Problem details: The response must contain every line below in which "agent" appears.

(Stored entries)
========
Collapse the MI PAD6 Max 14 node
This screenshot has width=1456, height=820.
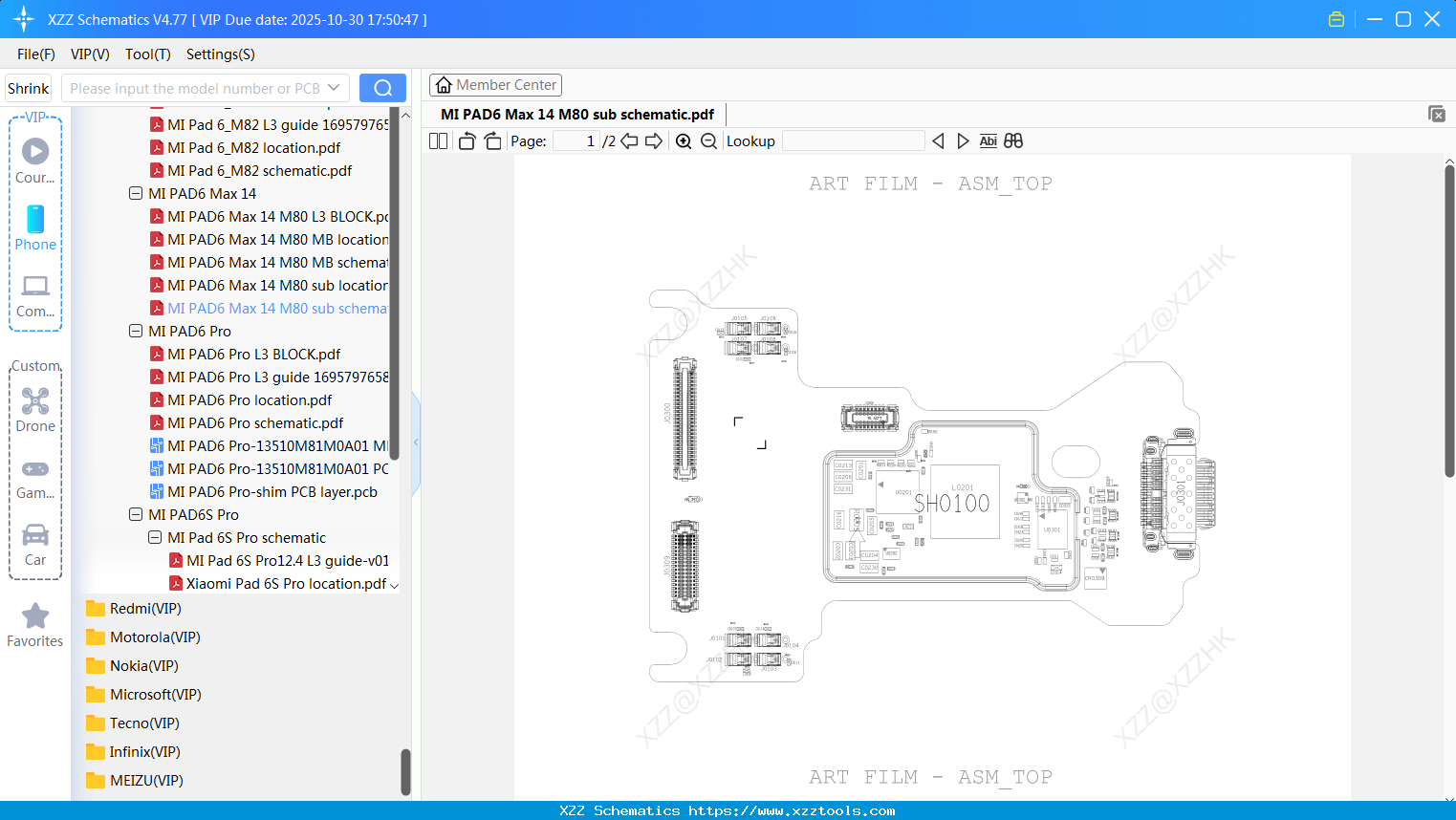coord(135,193)
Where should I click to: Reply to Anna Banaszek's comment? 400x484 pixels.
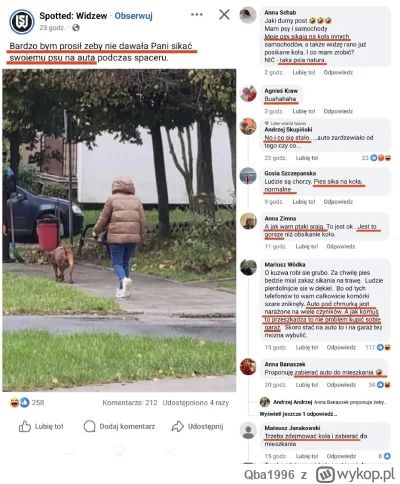[341, 385]
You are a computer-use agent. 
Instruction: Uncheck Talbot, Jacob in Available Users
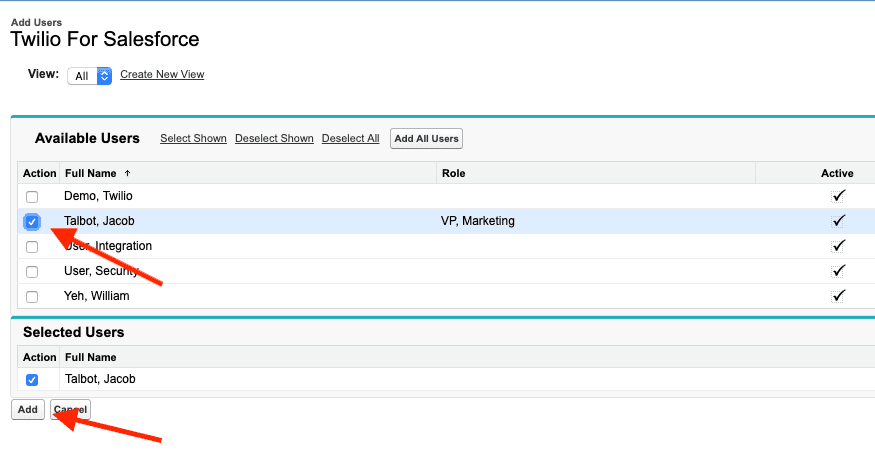(32, 221)
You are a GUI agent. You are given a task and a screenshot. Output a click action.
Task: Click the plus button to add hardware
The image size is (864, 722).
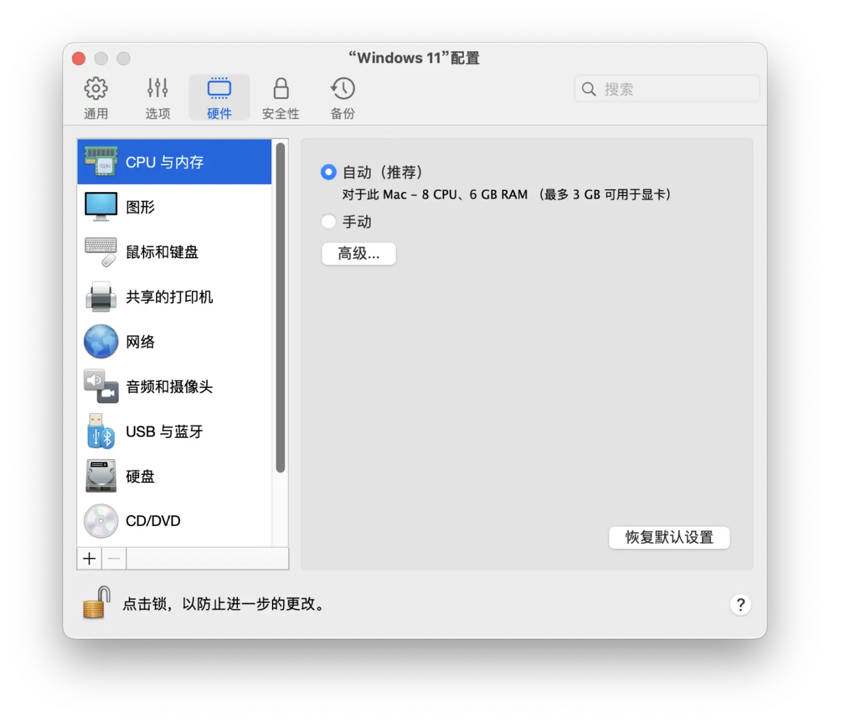[90, 559]
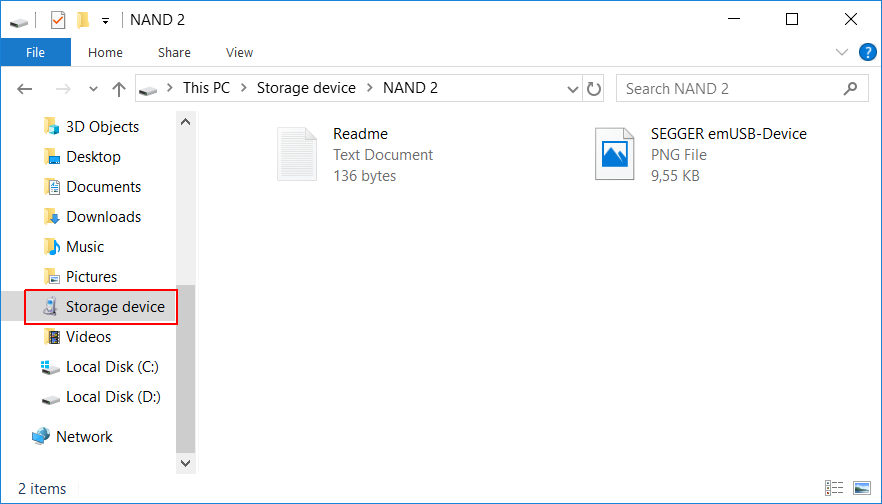Open the Customize Quick Access Toolbar dropdown
This screenshot has height=504, width=882.
pyautogui.click(x=105, y=20)
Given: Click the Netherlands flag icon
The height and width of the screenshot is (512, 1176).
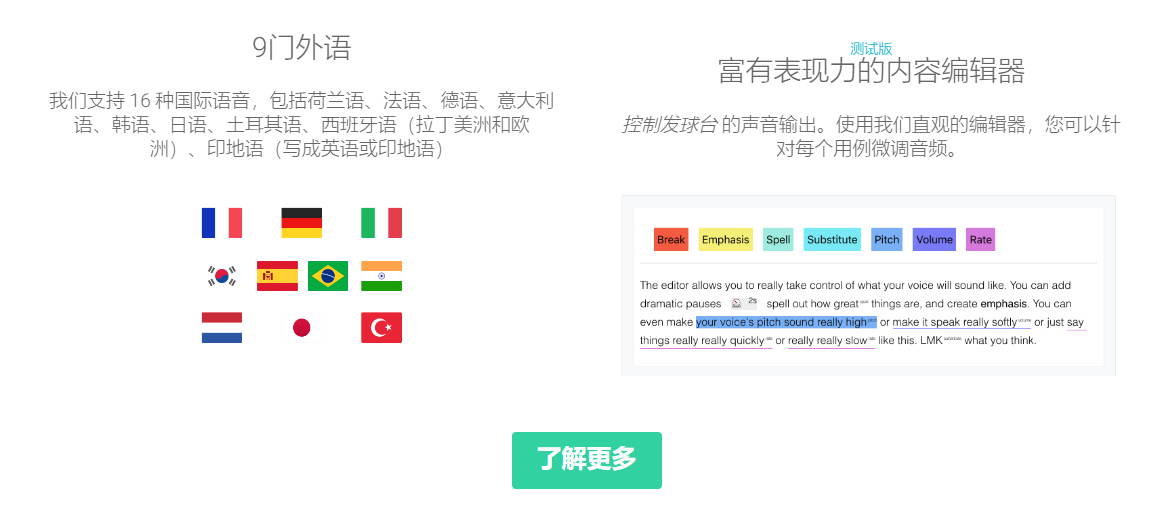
========
Task result:
You are a computer-use agent. 
You are a GUI agent. You are given a task and a screenshot. Output a click action.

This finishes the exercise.